Pro-Vice-Chancellor for Research, Enterprise and Postgraduate Affairs of Queen's University Belfast
- Incumbent
- Assumed office 1 July 2008

Personal details
- Born: 14 December 1954 (age 71)^{[citation needed]} Ballymoney, Northern Ireland^{[citation needed]}
- Spouse: Diana Marie Haughey
- Children: 3
- Alma mater: Queen's University Belfast University of Iowa Texas Medical Centre
- Profession: Pharmacist Academic
- Website: Prof. James McElnay

= James McElnay =

James Charles McElnay OBE FCCP FRPharmS is the current Pro-Vice-Chancellor for Research, Enterprise and Postgraduate Affairs and the Acting President and Vice-Chancellor of Queen's University Belfast. He was elected as acting Vice-Chancellor at a meeting of the standing committee of the university following the death of President and Vice-Chancellor Prof. Patrick Johnston. McElnay previously served as acting president and Vice-Chancellor in 2013 before the appointment of Prof. Johnston.

- YOUR TASK
Can you return the part of the James McElnay biography that runs from "James Charles McElnay" up to and including "of Prof. Johnston.", copied word for word?

- GIVEN INFORMATION
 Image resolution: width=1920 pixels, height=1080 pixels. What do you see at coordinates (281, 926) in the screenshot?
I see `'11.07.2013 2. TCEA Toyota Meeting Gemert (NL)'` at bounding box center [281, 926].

- TASK OUTPUT
James Charles McElnay OBE FCCP FRPharmS is the current Pro-Vice-Chancellor for Research, Enterprise and Postgraduate Affairs and the Acting President and Vice-Chancellor of Queen's University Belfast. He was elected as acting Vice-Chancellor at a meeting of the standing committee of the university following the death of President and Vice-Chancellor Prof. Patrick Johnston. McElnay previously served as acting president and Vice-Chancellor in 2013 before the appointment of Prof. Johnston.